Given problem
Copy out the records word for word, beginning at the line that contains "Given: Close the Variables panel" and stopping after the line that contains "Looking at the". Leave the pictures out.

Task material

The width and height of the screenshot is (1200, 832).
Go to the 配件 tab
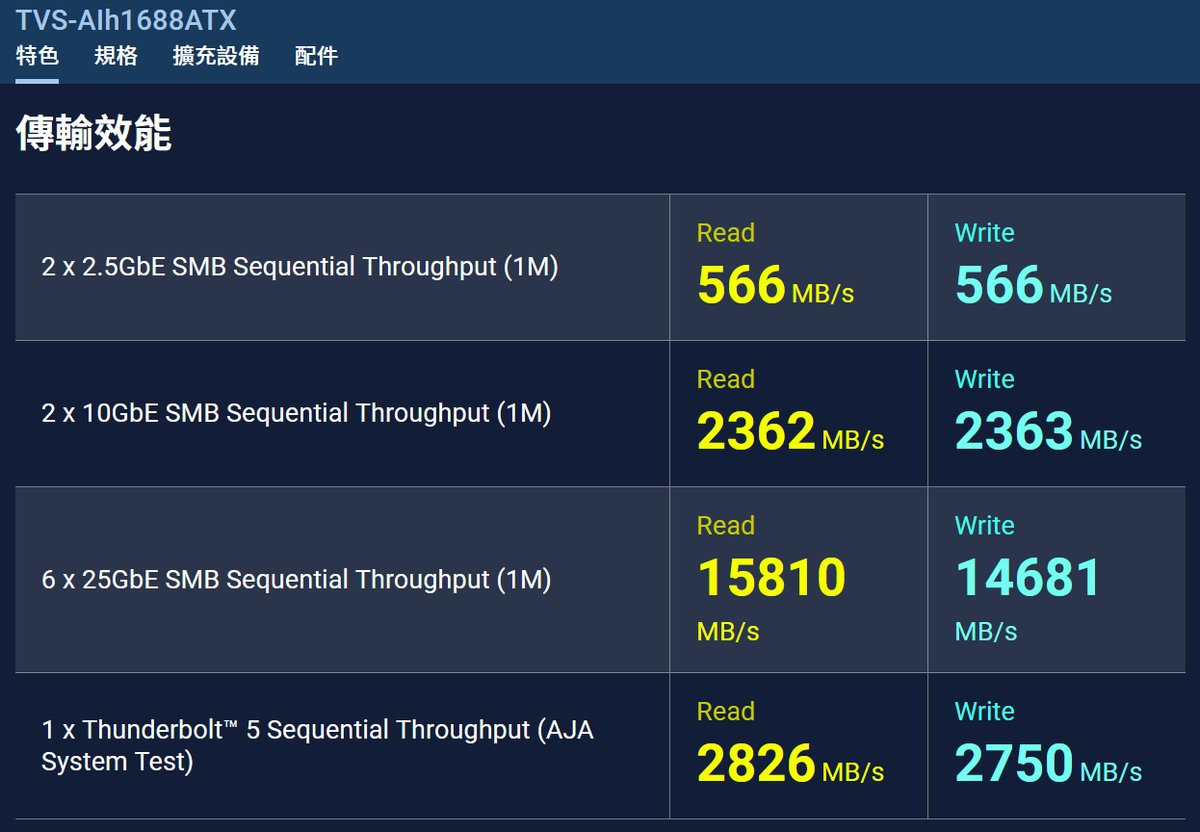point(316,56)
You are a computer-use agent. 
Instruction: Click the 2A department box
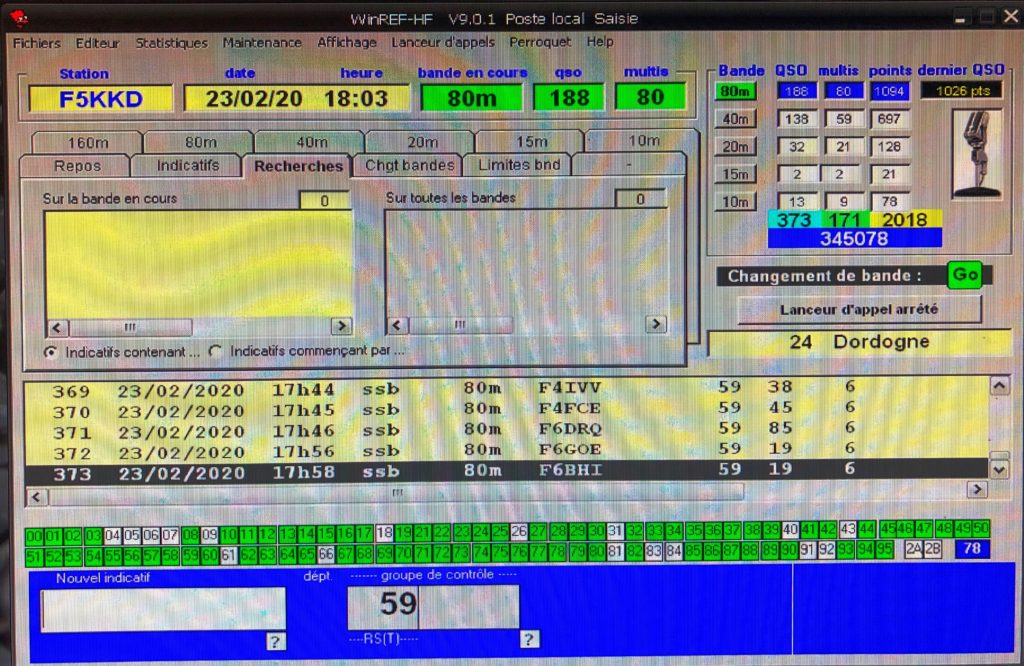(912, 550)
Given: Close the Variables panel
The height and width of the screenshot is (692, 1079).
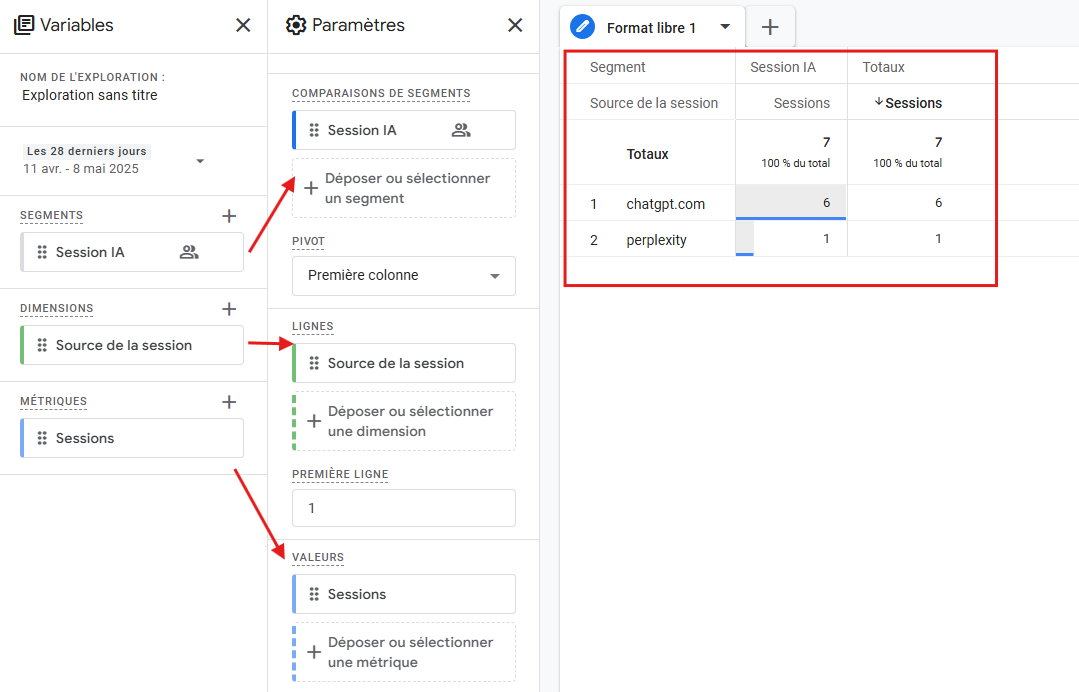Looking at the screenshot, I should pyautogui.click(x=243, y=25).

--

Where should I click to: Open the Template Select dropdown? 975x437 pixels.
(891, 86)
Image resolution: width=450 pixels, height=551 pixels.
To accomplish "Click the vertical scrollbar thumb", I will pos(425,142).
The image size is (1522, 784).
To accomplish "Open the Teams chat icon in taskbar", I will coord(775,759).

The reply
Given: Close the Variables panel
The height and width of the screenshot is (692, 1079).
Looking at the screenshot, I should pyautogui.click(x=243, y=25).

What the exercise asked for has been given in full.